Proceed with the news article on the GlaxoSmithKline settlement from where it stops.

Passage:
-.-.-

A pharmacy counter at a local pharmacy in Washington, DC. (UPI/Billie Jean Shaw)
SAN FRANCISCO, June 4 (UPI) -- British pharmaceutical company GlaxoSmithKline has reached a $105 million settlement with 45 U.S. states over alleged illegal marketing of antidepressant and asthma drugs. California will receive the largest portion of the settlement.
In the settlement, the company admits no wrongdoing or liability, similar to $3 billion settlement it reached with the federal government for criminal and civil charges also stemming from questionable advertising practices.
"This settlement requires GSK to pay a significant penalty and imposes strong new rules designed to prevent future misrepresentations of GSK products," California Attorney General Kamala D. Harris said via statement.
Harris, along with attorneys general representing 44 other states and the District of Columbia, alleges GlaxoSmithKline violated consumer protection laws by illegally marketing antidepressants Paxil and Wellbutrin for children and teens, despite lacking FDA approval for use on minors.

-.-.-

Pixel coordinate grounding data
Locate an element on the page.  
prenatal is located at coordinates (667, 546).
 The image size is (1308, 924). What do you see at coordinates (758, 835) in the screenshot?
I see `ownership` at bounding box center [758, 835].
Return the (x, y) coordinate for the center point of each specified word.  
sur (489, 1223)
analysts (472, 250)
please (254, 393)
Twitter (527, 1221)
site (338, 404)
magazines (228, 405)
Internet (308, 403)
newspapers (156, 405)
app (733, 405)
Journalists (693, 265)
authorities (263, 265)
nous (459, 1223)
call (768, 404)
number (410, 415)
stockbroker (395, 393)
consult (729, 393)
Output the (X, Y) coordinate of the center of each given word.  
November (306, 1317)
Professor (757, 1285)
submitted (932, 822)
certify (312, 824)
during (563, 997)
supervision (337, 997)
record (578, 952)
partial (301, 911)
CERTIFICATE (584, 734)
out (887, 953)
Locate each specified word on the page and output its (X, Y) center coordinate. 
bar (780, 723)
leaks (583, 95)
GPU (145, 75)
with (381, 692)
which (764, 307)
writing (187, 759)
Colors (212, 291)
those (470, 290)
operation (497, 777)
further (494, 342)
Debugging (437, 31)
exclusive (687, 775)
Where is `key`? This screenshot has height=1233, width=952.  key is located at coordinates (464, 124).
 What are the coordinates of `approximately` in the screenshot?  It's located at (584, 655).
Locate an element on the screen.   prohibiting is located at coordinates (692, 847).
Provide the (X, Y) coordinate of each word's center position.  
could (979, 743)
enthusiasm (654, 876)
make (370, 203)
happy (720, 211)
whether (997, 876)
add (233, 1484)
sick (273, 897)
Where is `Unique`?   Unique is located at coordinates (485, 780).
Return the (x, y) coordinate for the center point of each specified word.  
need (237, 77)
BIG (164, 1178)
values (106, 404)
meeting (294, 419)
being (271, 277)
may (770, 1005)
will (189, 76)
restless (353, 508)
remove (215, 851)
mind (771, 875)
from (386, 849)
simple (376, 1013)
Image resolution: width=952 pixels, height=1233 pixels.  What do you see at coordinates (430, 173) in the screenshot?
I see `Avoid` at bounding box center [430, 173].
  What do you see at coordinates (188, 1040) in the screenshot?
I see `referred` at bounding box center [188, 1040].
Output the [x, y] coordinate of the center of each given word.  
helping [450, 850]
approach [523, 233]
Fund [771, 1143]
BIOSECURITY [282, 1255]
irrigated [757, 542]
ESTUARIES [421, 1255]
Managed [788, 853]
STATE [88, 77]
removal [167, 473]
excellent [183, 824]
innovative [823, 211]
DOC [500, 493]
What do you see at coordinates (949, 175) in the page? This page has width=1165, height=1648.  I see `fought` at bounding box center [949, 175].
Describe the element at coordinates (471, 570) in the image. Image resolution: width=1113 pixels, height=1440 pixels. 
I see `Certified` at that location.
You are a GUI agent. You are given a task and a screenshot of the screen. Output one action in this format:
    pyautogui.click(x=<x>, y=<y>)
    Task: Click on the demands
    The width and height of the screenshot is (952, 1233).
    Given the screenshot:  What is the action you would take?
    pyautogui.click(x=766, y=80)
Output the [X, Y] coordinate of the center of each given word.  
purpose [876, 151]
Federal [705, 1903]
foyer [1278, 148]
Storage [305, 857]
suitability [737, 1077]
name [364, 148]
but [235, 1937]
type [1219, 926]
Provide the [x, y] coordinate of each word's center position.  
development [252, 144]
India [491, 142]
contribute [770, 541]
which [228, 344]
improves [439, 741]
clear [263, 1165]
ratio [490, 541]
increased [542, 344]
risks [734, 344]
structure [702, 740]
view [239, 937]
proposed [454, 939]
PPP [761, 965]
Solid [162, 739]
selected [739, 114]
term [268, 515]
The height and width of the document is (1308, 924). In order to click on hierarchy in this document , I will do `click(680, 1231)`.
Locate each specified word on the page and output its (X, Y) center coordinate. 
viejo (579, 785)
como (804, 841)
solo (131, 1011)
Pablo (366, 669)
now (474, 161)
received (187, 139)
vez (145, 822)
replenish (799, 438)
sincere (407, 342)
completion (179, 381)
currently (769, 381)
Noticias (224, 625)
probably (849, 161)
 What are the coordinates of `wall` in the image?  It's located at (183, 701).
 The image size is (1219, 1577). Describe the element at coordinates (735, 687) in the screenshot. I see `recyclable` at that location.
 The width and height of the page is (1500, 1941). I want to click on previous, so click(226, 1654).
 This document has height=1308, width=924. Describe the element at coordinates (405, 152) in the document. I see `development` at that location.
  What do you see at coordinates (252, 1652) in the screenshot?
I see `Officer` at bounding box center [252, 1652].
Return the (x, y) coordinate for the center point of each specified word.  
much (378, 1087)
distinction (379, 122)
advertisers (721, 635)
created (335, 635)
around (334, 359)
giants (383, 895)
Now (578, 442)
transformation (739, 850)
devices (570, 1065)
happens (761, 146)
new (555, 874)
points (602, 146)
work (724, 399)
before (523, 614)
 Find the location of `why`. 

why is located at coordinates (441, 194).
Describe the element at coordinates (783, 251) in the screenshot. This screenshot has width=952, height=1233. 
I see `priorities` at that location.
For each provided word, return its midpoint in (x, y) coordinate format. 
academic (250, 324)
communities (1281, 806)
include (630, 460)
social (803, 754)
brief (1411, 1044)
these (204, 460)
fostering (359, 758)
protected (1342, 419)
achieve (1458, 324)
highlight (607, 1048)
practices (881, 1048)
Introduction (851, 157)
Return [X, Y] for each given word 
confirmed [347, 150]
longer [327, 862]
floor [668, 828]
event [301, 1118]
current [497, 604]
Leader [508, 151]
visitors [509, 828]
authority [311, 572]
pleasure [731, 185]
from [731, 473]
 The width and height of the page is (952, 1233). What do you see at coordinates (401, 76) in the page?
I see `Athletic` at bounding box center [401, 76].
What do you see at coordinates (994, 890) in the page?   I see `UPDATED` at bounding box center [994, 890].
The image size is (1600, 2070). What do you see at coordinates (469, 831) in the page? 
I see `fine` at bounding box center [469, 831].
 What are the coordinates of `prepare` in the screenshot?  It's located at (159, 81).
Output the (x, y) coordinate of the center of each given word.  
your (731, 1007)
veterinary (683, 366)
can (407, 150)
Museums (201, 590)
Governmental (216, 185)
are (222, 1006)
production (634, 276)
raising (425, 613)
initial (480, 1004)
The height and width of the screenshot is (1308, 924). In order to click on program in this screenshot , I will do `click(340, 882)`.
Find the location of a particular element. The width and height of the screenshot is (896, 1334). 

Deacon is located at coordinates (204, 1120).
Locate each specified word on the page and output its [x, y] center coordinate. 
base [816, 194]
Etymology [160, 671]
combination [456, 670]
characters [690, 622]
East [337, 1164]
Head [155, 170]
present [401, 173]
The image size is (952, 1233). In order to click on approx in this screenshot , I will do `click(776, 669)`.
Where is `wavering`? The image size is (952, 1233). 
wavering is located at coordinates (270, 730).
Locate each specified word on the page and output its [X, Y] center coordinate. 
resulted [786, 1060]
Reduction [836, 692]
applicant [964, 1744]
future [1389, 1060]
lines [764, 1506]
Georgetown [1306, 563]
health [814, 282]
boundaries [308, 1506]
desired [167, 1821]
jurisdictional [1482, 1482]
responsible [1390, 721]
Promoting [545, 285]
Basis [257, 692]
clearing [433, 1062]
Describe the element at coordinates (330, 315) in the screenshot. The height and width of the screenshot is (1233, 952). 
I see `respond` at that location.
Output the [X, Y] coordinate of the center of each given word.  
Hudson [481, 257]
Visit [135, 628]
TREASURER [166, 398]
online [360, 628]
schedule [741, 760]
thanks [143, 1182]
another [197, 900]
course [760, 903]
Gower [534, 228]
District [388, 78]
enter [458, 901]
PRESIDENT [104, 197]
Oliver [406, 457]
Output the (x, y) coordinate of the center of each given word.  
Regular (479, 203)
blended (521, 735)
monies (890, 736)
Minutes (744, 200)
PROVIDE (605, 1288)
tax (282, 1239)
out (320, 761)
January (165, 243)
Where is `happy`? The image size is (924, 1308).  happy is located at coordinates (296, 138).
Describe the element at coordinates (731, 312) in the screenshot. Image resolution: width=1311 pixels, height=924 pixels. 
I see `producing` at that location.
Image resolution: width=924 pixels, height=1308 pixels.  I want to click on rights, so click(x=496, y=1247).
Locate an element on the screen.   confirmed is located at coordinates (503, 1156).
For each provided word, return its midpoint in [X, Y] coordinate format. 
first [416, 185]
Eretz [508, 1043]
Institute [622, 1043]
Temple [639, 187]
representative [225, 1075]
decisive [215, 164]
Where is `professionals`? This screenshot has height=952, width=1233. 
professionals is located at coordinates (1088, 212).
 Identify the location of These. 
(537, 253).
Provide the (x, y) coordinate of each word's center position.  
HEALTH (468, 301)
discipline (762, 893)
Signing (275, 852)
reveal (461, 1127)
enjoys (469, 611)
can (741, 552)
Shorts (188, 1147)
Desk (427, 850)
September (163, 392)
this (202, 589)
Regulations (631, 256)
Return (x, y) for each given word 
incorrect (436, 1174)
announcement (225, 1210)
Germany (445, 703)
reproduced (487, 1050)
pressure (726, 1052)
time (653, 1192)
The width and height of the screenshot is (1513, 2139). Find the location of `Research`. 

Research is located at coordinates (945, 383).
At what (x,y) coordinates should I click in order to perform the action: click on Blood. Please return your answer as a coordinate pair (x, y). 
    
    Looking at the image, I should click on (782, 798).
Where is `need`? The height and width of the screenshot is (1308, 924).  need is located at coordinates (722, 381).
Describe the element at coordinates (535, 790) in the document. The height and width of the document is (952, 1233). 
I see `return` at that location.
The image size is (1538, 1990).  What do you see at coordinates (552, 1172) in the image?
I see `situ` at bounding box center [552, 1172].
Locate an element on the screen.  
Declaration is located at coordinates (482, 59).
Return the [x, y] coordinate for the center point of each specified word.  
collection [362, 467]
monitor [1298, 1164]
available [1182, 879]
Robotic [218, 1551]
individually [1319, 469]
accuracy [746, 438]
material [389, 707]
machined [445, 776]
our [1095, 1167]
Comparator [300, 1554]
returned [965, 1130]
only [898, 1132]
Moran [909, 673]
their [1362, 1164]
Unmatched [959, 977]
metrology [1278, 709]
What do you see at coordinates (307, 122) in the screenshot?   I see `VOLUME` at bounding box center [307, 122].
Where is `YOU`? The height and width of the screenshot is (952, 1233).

-.-.-

Output for this exercise:
Additionally, Wellbutrin was marketed as an "off-label" solution for weight loss, attention deficit disorder, addiction, anxiety and bipolar disorder. It is approved to treat none of those illnesses or disorders.
"GlaxoSmithKline put its business interests ahead of what was best for vulnerable patients," Illinois Attorney General Lisa Madigan told the Chicago Tribune. "This settlement will put a stop to the illegal marketing practices the company used to boost its sales."
States who have confirmed participating in the settlement include Alabama, Arkansas, Colorado, Connecticut, Delaware, Florida, Georgia, Hawaii, Idaho, Illinois, Indiana, Iowa, Kansas, Kentucky, Maine, Maryland, Massachusetts, Michigan, Minnesota, Missouri, Montana, Nebraska, Nevada, New Jersey, New Mexico, North Carolina, North Dakota, Ohio, Oklahoma, Oregon, Pennsylvania, Rhode Island, South Dakota, Tennessee, Texas, Utah, Vermont, Virginia, Washington, Wisconsin, Wyoming and the District of Columbia.